また、価格転嫁の適正化により原価上昇分を反映しやすくなる一方、元請けとの交渉力や証拠資料の準備が重要になります。
以下にメリットと注意点を整理しました。
| メリット | 注意点 |
|---|---|
| 支払いサイト短縮で資金繰り改善 | 契約内容の確認・請求書管理が必須 |
| 手形払い 禁止 で現金化が早まる | 電子決済や振込み対応への準備が必要 |
| 価格転嫁ルール強化で利益確保しやすい | 原価上昇の根拠資料を整備する必要 |
| 取引の透明化で不当な慣行が減少 | 元請けとの交渉力を高める努力が必要 |
このように、メリットを享受するためには、経理や契約管理の体制強化が欠かせません。
ファクタリングに与える影響
※公正取引委員会「下請法改正(取適法)の概要について」
改正下請法(取適法)は、手形払いの禁止に加え「支払期日までに満額を現金化できない支払い手段」を認めないと定めています(新第5条第1項第2号関係)。

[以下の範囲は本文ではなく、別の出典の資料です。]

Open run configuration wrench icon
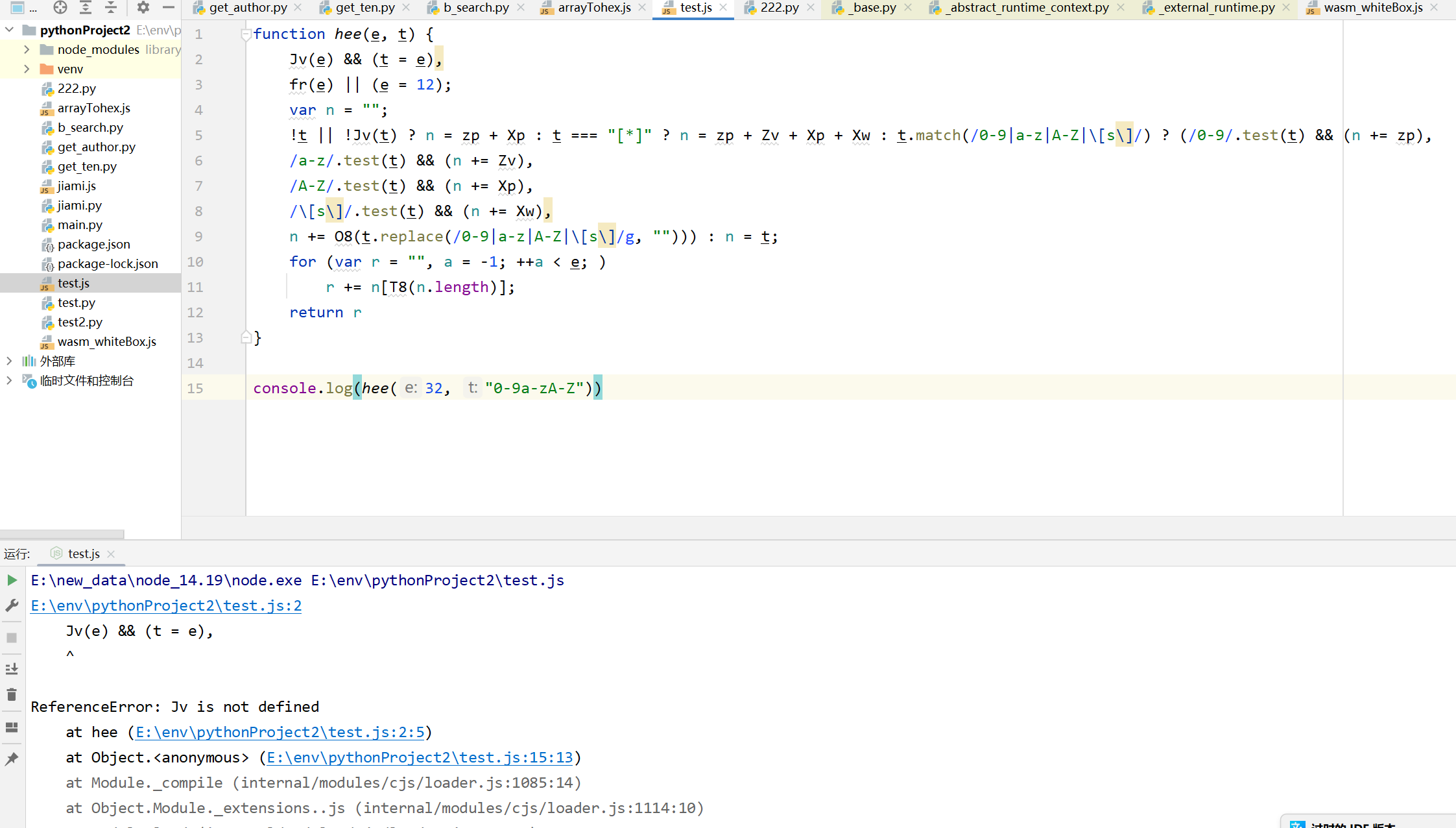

このため、電子記録債権やファクタリングを利用する場合でも、下請事業者が割引料や手数料を差し引かれて満額を受け取れないような取引は違法となり、元請け事業者が強制することはできません。
例えば、以下のようなケースは違法となります。
- 元請業者が「現金振込ではなく、提携A社のファクタリングを必ず使え」と指示
- 下請事業者が100万円の売掛金をA社に譲渡 → 手数料5万円差し引かれ95万円受領
- 本来の契約額より減額されるため「下請代金の減額」に該当し違反
なお、重要なのは元請けが「物品等の受領から60日以内の、できる限り短い期間内に代金を支払うこと」です。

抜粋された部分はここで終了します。